Stocks often make move quicker than usual in the lead-up to quarterly results and right after the news. While some traders shy away from the action, many others try to capitalize on the increased volatility.

Occurring in January, April, July, and October, earnings season reflects one of the few times of the year when investors can take a peek inside and gauge the interim performance of companies. They reveal key information like sales, net income, and earnings per share (EPS). Good news from a firm often leads to a higher stock market open while bad news can send its stock tumbling.

4 ways to boost your trading using earnings reports

Trading earnings is generally considered risky as not only do the numbers have to be predicted, but so does the level of expectations. Inflated expectations can trample quality reports while low expectations may lead to struggling companies see their stock catapult. Generally announced outside of trading hours to avoid interrupting the trading day, reports are released either prior to market opening or after trading has halted. With thousands of companies to choose from, it is essential that investors narrow their universe to a few key companies and focus on those. Keep it simple.

    1.     Do your homework and analyze the estimates

It is the job of market analysts to read company reports and meet with management. This helps them make a consensus on whether earnings will rise or take a dip. The focus of the overall market isn’t necessarily on the announcement itself, but on how the figures stack up to the analysts’ expectations. As these can be revised leading up to the actual announcement date, it is essential that investors keep themselves updated as well. This means checking the overall state of the market and the company’s historical data for predicted vs. actual earnings.

    2.     Whatever the trading strategy, stick to it

Whether you are a day trader, swing trader or scalp trader – you should always have a clear trading strategy and stay on track. This rules-based mentality can help investors remove the emotional influences that can hinder trading. Earnings surprises can impact stock prices in either direction – this is exactly why risk management plays a crucial part of earnings season. Tools like stop losses and limit orders can place a buffer in limiting extreme movements.

    3.     Monitor the market

If a significant rise in price is expected, investors can benefit from either buying call options or products offering leveraged products, like Leverage Shares ETPs. In this manner, investors have increased exposure without having to shell out larger sums to buy additional amounts of the underlying security. For this reason, it is paramount that traders invest time to do their research and monitor the market. While earnings season is typically thought of in the perspective of its meaning for a single security, the season as a whole can highlight macroeconomic trends.

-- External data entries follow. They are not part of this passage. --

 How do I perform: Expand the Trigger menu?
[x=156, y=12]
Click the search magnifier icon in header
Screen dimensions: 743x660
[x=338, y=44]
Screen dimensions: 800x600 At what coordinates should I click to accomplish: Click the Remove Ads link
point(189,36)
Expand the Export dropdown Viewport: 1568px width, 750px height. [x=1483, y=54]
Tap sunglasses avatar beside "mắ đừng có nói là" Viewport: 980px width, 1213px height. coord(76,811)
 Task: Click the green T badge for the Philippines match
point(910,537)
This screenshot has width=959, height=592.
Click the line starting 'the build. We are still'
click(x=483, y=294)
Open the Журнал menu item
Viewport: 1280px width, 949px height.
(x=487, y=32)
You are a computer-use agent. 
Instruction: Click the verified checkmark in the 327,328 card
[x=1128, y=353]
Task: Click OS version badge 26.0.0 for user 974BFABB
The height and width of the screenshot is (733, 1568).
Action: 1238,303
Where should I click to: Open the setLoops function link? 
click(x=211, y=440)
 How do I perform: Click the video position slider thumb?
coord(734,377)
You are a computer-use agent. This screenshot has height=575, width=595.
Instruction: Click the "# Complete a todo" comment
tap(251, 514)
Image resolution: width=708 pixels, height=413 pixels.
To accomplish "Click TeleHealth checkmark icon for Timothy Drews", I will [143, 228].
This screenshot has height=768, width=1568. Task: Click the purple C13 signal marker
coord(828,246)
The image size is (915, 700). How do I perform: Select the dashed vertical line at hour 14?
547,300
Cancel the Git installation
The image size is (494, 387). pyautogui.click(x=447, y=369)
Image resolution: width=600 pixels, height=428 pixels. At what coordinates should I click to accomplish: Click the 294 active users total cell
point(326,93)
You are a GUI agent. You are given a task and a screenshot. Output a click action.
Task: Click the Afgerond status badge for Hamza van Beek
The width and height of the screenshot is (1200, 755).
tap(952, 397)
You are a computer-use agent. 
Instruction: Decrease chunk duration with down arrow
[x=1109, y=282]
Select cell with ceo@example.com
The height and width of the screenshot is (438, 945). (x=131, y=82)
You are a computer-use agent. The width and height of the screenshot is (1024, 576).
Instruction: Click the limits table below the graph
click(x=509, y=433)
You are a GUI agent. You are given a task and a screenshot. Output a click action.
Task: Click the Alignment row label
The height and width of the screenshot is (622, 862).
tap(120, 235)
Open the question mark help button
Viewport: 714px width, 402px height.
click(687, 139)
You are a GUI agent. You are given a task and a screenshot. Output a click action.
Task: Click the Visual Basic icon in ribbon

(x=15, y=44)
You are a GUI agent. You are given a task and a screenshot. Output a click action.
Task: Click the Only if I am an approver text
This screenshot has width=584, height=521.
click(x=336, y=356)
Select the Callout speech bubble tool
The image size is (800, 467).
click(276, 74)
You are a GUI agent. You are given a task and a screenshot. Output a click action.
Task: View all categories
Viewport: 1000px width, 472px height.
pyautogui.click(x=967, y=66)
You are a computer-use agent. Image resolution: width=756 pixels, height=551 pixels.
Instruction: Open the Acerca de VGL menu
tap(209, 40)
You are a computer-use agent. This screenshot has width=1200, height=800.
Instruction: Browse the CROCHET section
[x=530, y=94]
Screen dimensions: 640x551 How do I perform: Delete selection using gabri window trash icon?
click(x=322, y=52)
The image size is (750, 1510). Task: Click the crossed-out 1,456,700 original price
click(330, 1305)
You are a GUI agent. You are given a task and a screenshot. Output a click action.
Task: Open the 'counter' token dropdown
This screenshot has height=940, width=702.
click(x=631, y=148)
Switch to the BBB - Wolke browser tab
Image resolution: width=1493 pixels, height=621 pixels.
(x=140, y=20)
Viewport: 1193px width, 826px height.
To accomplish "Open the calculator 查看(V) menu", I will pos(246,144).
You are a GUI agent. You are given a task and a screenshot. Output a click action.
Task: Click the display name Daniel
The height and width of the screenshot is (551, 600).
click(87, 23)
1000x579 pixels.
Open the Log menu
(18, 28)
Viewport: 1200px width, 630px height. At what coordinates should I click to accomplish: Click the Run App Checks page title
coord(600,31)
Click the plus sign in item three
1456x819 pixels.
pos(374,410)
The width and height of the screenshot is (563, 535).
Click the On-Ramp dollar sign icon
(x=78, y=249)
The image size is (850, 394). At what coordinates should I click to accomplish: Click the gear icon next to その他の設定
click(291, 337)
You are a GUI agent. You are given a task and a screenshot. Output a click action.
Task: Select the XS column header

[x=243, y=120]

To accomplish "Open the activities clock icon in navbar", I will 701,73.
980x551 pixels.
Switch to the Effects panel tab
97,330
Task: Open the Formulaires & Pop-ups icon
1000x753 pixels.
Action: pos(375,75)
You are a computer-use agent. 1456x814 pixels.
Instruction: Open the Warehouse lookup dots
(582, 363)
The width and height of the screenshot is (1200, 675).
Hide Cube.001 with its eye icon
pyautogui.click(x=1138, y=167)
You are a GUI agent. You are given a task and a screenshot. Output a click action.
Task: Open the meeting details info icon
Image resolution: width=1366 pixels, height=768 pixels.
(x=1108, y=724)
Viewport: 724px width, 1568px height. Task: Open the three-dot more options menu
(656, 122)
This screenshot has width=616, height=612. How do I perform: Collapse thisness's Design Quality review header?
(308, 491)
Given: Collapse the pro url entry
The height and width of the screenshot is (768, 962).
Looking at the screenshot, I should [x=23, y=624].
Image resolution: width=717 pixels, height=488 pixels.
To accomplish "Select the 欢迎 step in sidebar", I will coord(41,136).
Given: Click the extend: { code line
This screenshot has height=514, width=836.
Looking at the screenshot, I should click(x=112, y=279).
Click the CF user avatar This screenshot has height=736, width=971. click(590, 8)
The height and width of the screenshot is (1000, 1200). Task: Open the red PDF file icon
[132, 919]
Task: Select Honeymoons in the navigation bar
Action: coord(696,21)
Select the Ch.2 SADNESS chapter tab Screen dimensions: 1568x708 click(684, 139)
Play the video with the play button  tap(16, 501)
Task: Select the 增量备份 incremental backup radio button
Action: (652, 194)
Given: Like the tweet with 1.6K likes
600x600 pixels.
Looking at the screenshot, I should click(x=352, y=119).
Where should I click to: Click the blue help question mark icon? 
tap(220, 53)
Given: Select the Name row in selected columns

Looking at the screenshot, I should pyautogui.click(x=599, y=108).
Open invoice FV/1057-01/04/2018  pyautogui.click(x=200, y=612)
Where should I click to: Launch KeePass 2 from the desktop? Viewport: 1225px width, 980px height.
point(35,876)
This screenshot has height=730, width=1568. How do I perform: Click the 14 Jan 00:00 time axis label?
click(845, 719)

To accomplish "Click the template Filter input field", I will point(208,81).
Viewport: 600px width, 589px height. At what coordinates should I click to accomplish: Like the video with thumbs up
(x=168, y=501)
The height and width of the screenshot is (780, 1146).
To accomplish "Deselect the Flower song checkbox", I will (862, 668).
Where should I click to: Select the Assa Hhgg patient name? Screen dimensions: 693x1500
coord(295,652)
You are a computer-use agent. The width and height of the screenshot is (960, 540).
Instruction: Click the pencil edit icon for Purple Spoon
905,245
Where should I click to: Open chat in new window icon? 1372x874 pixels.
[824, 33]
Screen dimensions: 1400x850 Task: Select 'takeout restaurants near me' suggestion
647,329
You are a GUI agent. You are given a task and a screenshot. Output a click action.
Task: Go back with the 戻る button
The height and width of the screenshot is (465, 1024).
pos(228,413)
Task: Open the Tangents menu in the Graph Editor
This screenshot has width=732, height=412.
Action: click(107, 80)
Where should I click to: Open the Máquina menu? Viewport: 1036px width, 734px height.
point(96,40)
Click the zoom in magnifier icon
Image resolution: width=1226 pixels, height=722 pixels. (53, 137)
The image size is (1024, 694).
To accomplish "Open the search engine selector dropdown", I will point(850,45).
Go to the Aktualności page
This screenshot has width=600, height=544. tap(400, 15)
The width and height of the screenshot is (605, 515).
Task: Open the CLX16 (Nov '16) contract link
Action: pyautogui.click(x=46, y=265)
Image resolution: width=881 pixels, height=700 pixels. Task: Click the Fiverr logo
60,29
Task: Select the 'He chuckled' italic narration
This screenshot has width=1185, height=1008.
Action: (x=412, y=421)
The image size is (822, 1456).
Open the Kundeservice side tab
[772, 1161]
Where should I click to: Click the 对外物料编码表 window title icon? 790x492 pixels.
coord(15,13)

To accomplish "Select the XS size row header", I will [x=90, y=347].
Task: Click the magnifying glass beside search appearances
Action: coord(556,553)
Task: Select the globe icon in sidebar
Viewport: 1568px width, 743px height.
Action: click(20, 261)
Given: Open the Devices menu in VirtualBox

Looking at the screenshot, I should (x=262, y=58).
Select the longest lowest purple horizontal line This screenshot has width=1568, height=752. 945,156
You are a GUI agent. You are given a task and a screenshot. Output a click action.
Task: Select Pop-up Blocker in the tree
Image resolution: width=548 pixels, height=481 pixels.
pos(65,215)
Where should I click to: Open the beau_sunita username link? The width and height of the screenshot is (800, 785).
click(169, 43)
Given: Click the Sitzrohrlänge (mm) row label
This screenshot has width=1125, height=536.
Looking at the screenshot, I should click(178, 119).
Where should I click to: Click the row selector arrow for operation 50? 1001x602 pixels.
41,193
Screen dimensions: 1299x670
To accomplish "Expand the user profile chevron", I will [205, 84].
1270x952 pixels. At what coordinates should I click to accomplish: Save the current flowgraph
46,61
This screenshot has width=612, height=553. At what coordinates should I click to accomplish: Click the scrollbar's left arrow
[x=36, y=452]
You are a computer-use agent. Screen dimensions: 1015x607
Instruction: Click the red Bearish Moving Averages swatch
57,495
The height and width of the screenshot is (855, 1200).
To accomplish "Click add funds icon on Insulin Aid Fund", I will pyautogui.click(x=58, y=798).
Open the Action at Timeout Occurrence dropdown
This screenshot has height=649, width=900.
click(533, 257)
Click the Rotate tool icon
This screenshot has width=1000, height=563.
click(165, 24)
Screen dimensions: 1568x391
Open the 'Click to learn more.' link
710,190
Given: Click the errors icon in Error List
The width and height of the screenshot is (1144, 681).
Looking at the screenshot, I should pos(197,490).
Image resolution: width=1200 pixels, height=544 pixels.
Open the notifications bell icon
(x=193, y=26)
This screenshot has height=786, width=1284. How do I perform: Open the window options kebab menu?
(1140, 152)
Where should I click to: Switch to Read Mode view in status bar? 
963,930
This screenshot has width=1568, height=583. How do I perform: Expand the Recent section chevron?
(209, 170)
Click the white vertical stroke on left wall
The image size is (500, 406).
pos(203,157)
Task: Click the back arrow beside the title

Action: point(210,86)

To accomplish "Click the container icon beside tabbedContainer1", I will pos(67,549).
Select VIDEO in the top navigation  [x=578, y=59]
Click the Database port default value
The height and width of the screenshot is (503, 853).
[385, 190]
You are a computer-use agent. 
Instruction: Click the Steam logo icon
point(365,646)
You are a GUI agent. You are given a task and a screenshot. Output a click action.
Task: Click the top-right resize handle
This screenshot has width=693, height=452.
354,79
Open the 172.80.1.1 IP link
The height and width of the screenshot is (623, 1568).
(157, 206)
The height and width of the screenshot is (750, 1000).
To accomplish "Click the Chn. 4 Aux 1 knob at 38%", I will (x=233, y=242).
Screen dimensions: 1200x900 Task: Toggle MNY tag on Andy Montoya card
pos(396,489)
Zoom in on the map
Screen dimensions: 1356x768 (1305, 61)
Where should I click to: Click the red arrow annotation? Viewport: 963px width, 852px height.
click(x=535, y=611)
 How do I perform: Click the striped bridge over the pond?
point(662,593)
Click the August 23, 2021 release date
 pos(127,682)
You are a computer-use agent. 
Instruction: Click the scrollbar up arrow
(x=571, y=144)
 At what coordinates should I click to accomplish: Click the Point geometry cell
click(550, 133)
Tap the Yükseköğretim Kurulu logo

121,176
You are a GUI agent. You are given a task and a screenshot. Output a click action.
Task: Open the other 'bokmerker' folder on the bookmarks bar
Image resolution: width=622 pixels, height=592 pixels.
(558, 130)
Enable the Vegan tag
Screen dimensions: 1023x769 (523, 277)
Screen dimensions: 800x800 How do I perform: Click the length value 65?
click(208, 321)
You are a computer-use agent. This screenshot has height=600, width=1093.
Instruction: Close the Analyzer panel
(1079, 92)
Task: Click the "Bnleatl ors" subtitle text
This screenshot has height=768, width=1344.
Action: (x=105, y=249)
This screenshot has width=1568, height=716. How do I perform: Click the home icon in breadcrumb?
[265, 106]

    4.     Analyze the results

Following your trading session, regardless of the outcome, it is imperative that investors review their results. What was the plan going into the trade, what was the outcome, what needs to be improved? It goes without saying that results are not always black and white. The relationship between earnings results and the following price reaction is not always straightforward. Earnings beats do not always translate into price gains just as missed do not always lead to price declines (evident in the chart below).

With all this in mind, it’s usually best to differentiate between a trade and an investment. While trading the earnings can prove to be lucrative, it’s not without additional risks. A solid performance during a quarter could be indicative of future profits to come. It could also be the last stride for a struggling company before losing steam. The investor ultimately needs to decide whether the upside is worthy of the risk.